これは「マネジャーのアドバイスに意味がない」と言っているわけでも、ましてや「マネジャーの指導スキルが低い」と断罪しているわけでもありません。
皆さんと考えたいのは、「上司のアドバイス」がメンバーから成長のきっかけと認識されにくい構造上の問題です。そして、私たちが目指すべき「再現性のある成長」をどうやって引き出すかということです。
顧客からのフィードバックが
成長を促す一番の起爆剤
8.6%しか選ばれなかった「上司からのアドバイス」を尻目に、営業パーソンたちが「これがきっかけで成長した」と確信しているものは何でしょうか。回答の最上位に並んでいる二つは、次の項目です。
・お客様から感謝の言葉を聞いたとき(22.2%)
・お客様からの本音を聞けたとき(19.9%)
いかがでしょうか。これらに共通しているのは、「自分自身の行動に対して、お客様からダイレクトな反応(フィードバック)が返ってきた瞬間」であるということです。

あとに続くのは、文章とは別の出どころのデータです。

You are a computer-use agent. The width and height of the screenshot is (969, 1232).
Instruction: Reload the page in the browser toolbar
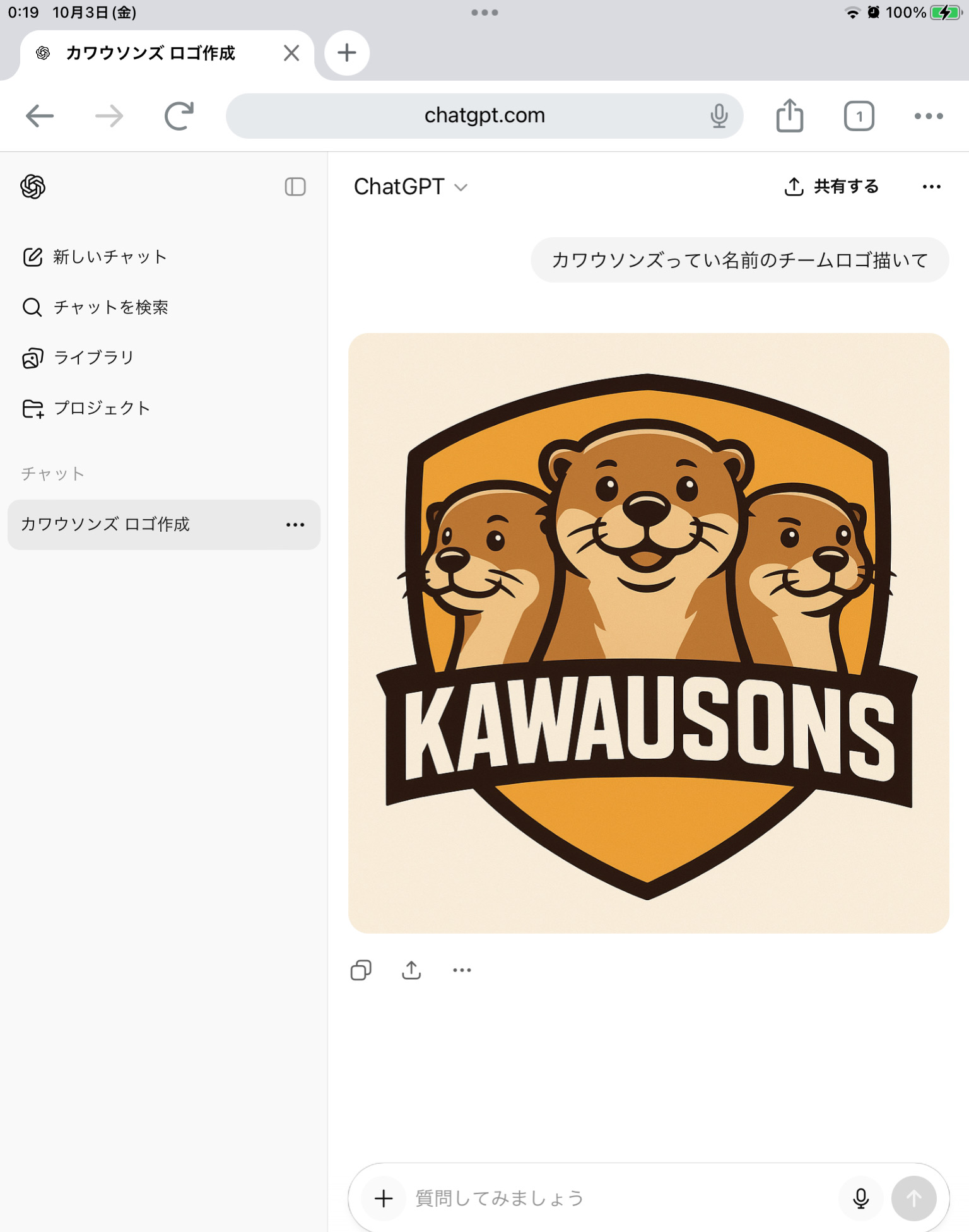tap(179, 116)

それに次ぐ集団は次の回答です。いわゆる「やりきって成功する体験」ですね。
・大型案件を受注できたとき(19.6%)
・多くの場数を踏むことで感触をつかんだとき(19.5%)
・自分1人で営業プロセスを完結させられたとき(16.7%)
・難易度の高い案件を成功させたとき(15.9%)
同書より転載 拡大画像表示
営業パーソンにとって、自らのお客様から得られるリアクション、あるいはやりきって成功する体験こそが「最高の報酬」であり、成長の原動力になっている。これが現場のリアリティです。